● **YOUR TASK**: Pictures aside, repeat every entry exactly.

● **DATA SUPPLIED**:

----------

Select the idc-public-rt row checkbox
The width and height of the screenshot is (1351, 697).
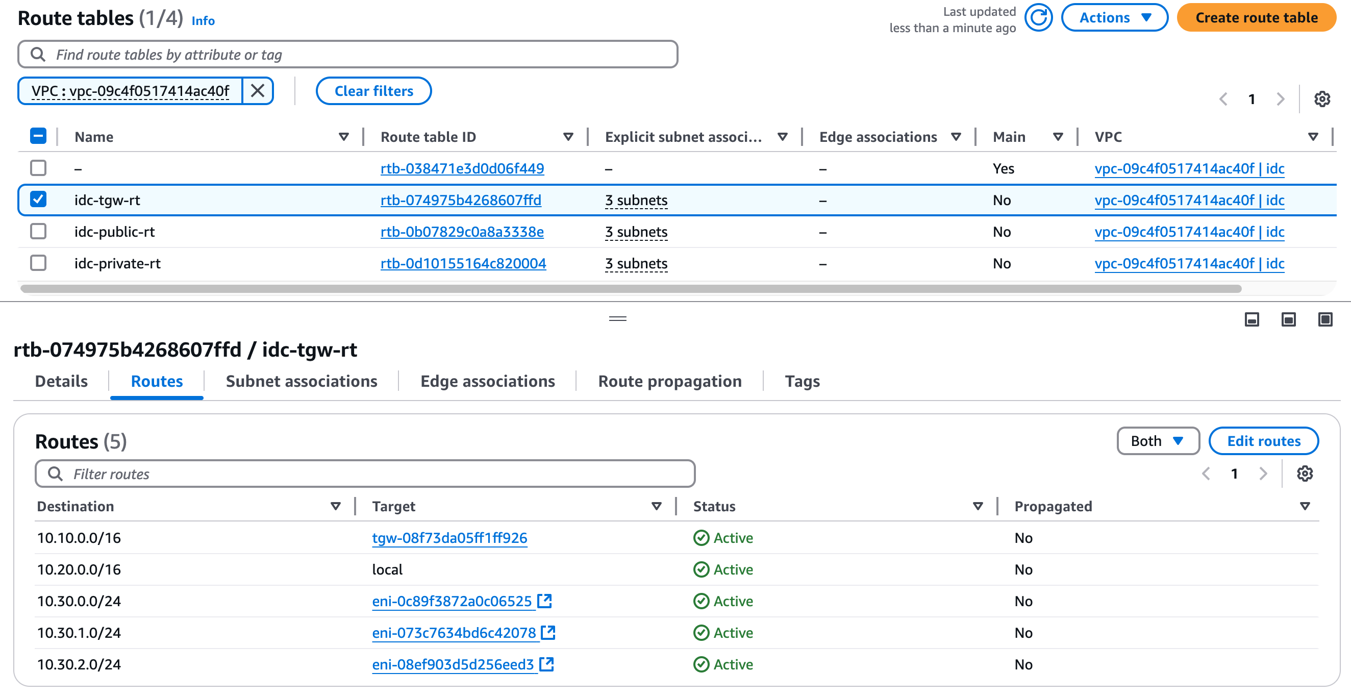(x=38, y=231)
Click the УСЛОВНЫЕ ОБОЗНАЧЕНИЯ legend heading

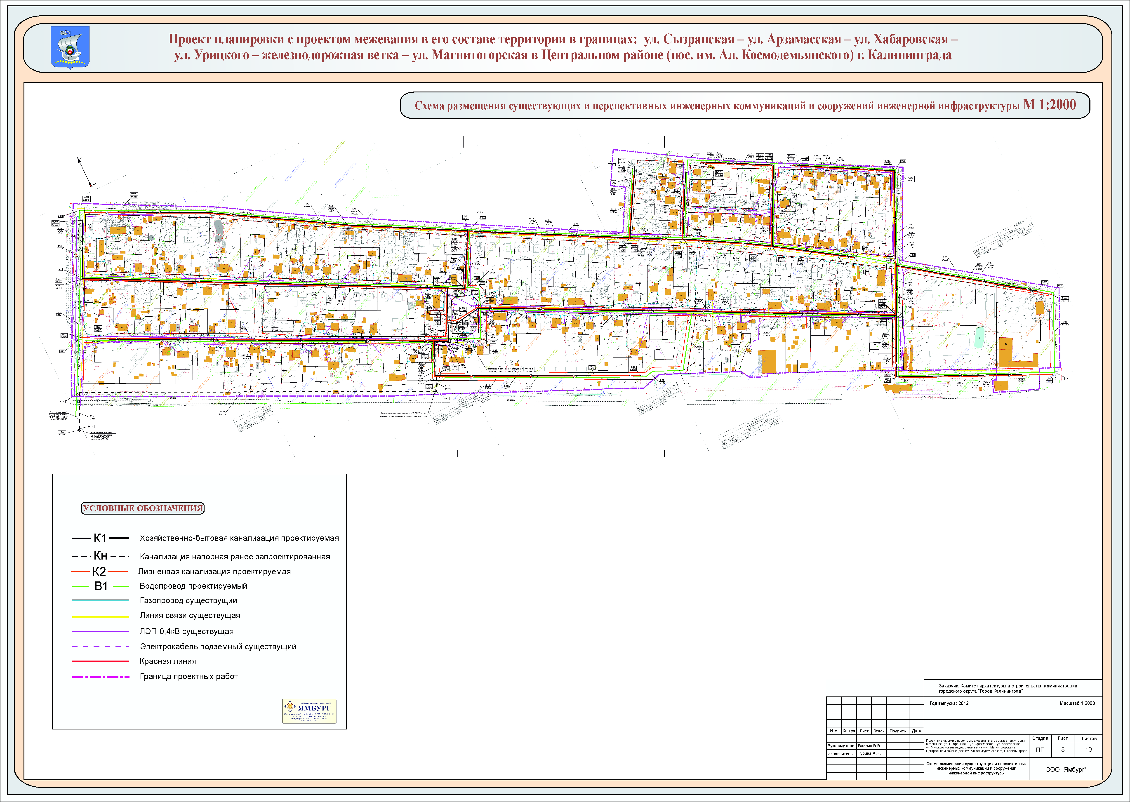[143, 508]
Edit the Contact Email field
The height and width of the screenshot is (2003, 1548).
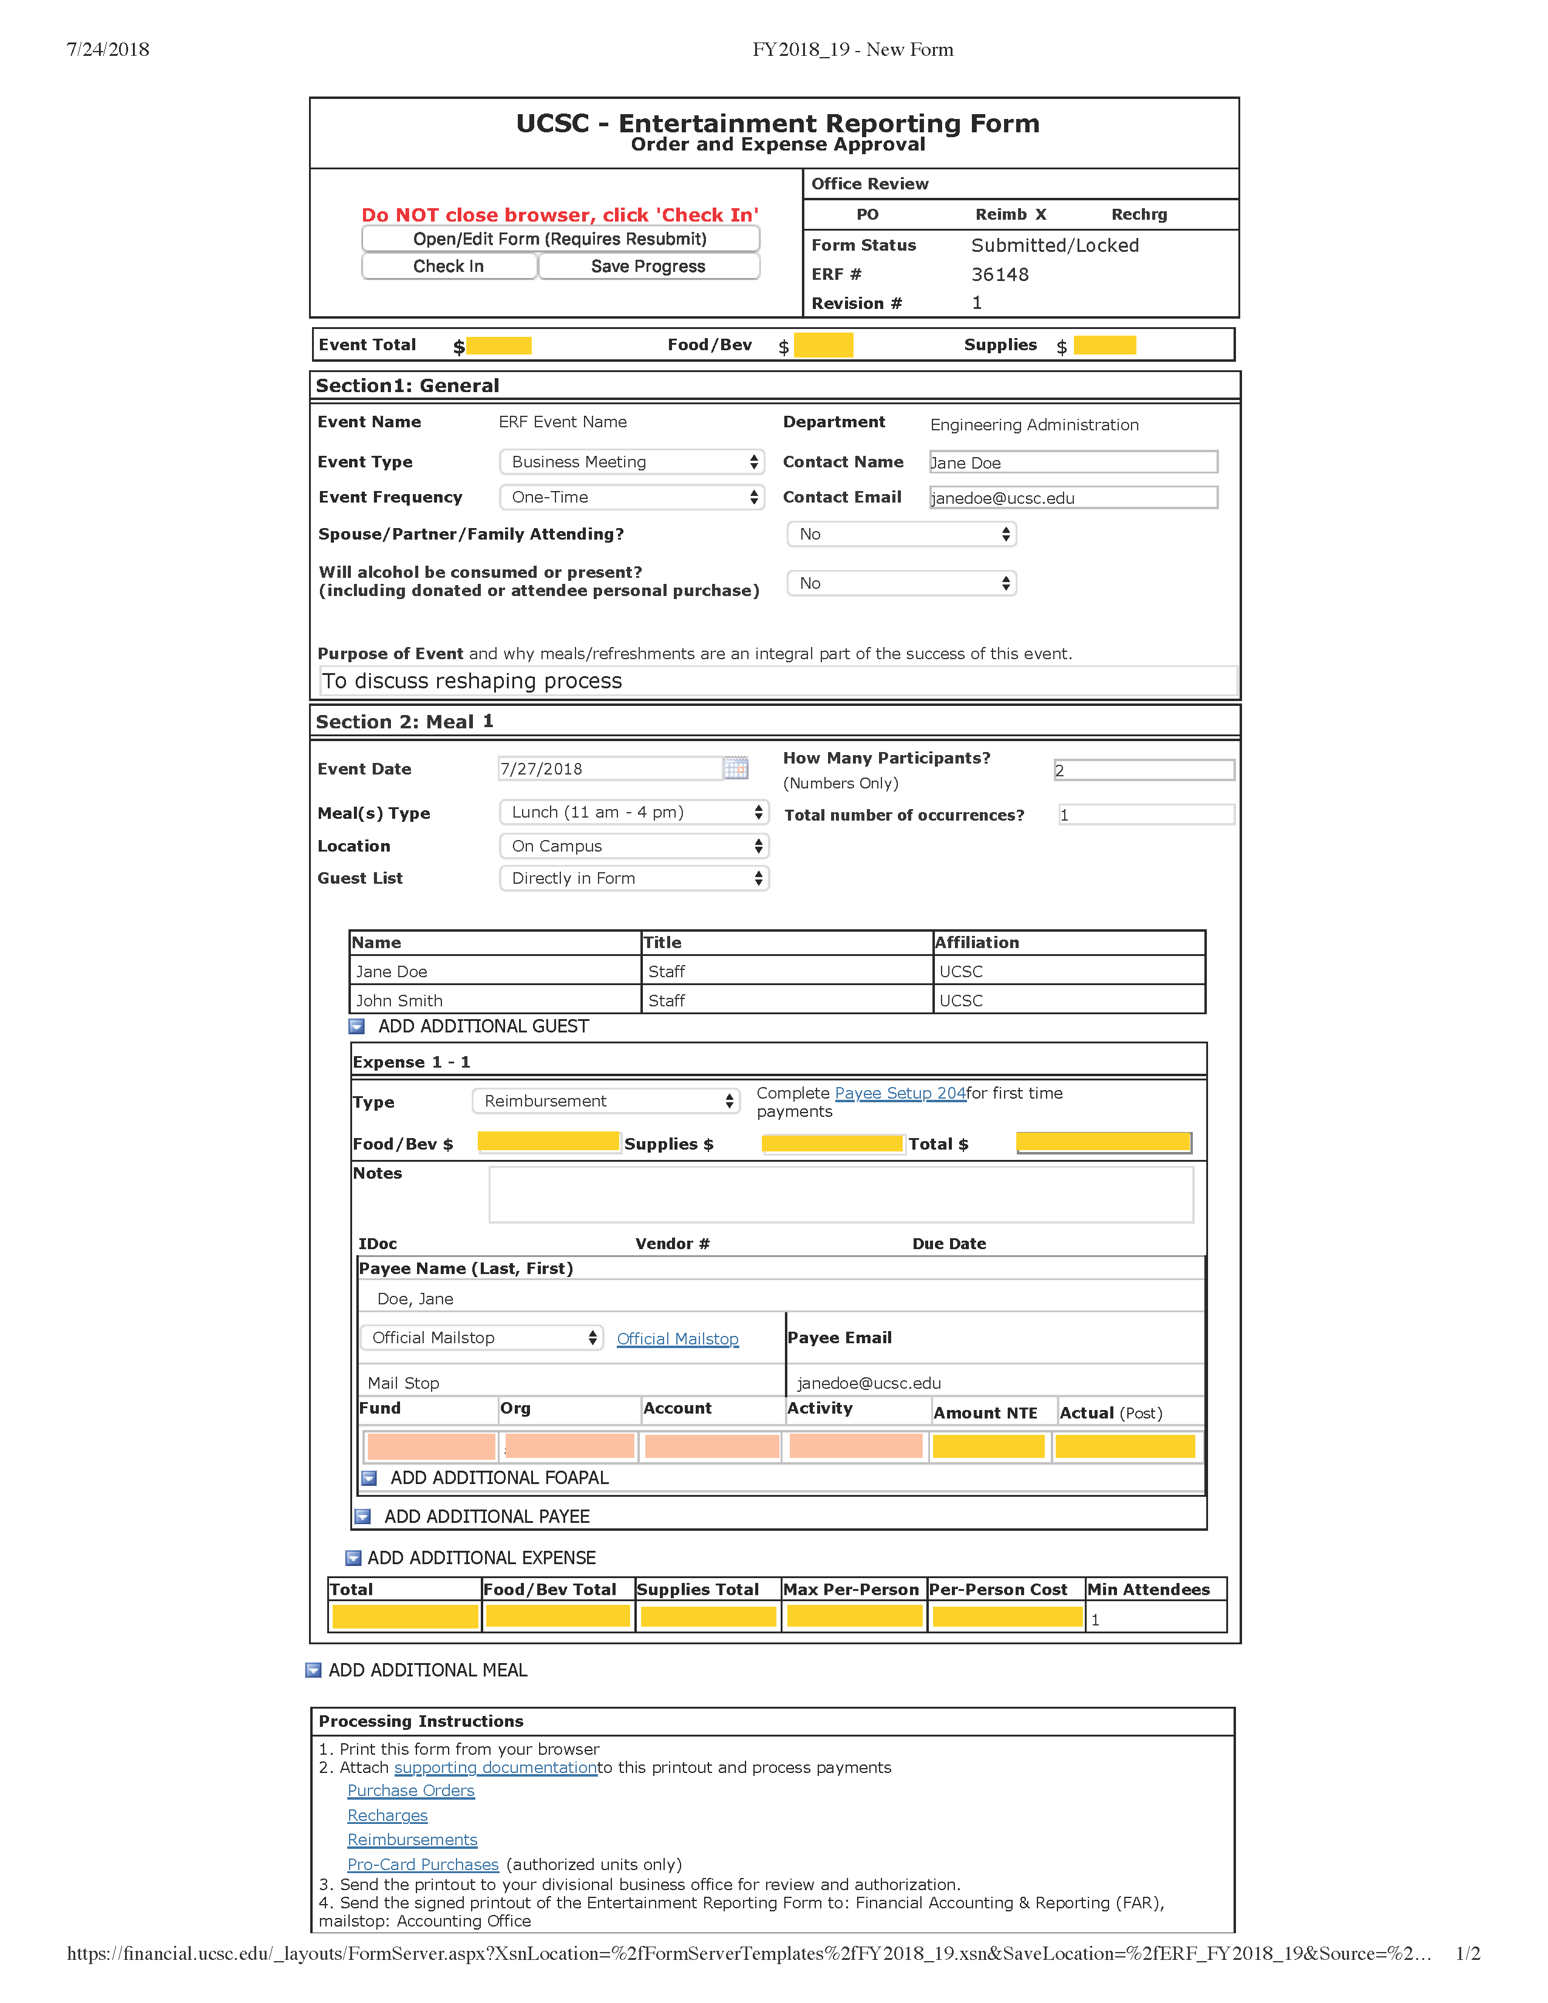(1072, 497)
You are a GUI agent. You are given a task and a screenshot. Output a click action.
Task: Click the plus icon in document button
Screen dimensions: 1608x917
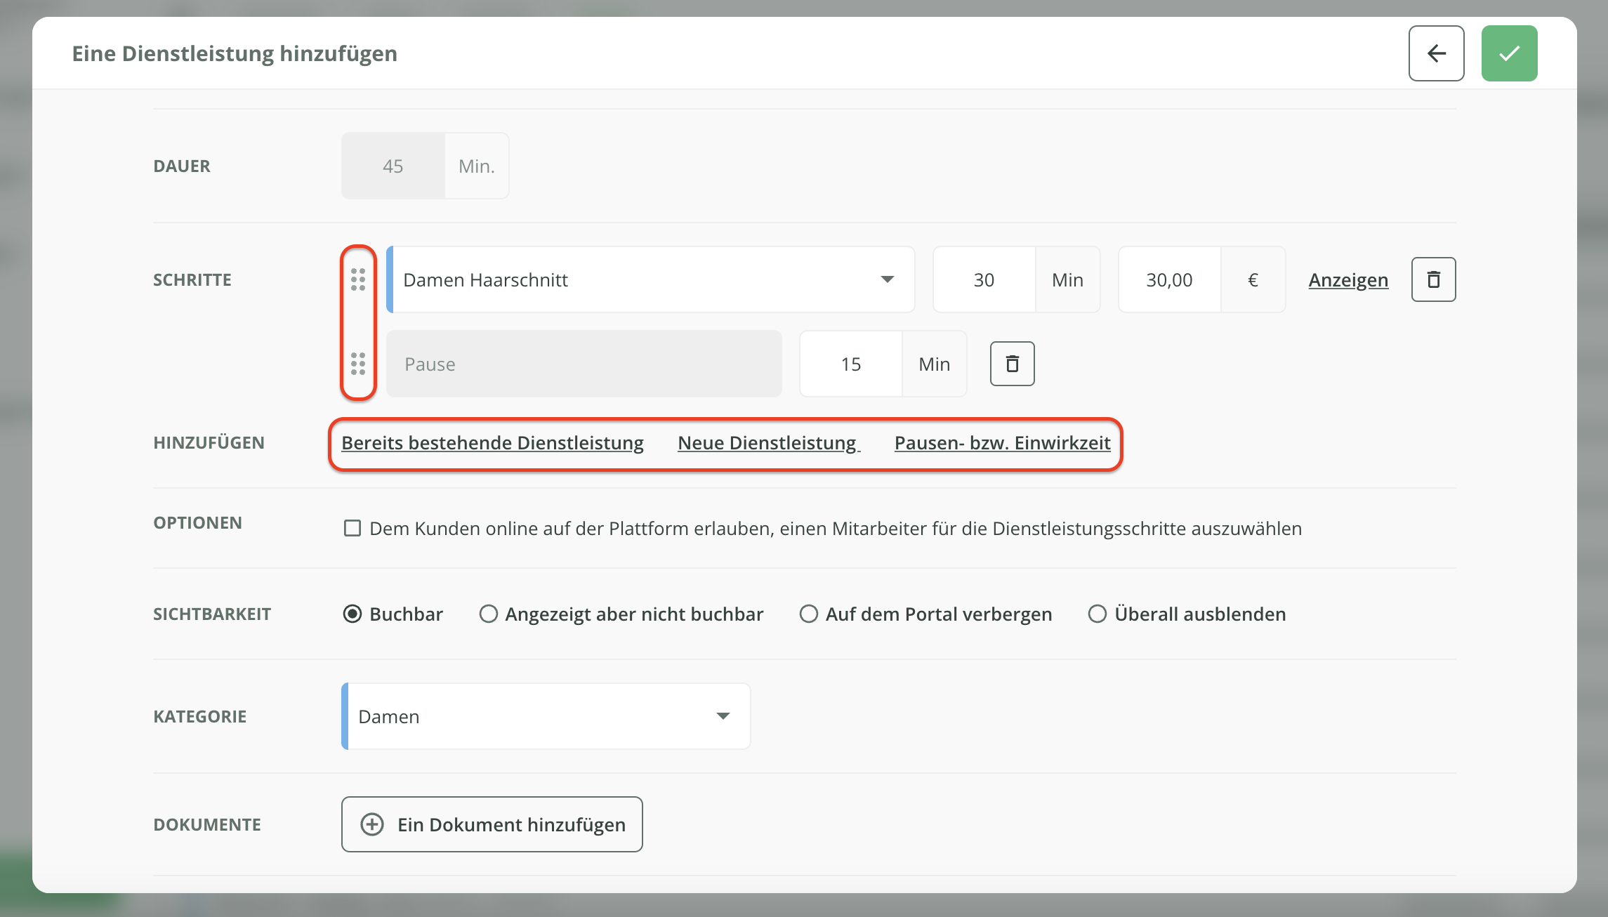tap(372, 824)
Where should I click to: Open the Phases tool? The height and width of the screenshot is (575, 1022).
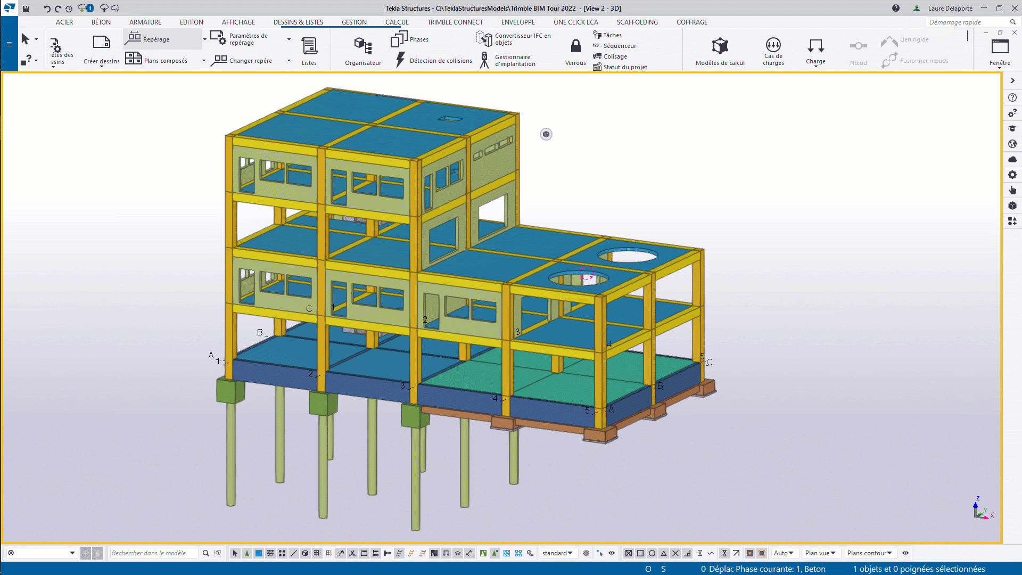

----------

● **WRITTEN ANSWER**:
Select the idc-public-rt row checkbox
The width and height of the screenshot is (1351, 697).
(x=38, y=231)
Click the УСЛОВНЫЕ ОБОЗНАЧЕНИЯ legend heading

[143, 508]
Edit the Contact Email field
The height and width of the screenshot is (2003, 1548).
(1072, 497)
You are a GUI agent. You are given a task and a screenshot. Output a click action.
Task: Click the plus icon in document button
Screen dimensions: 1608x917
tap(372, 824)
Where should I click to: Open the Phases tool? The height and width of the screenshot is (575, 1022).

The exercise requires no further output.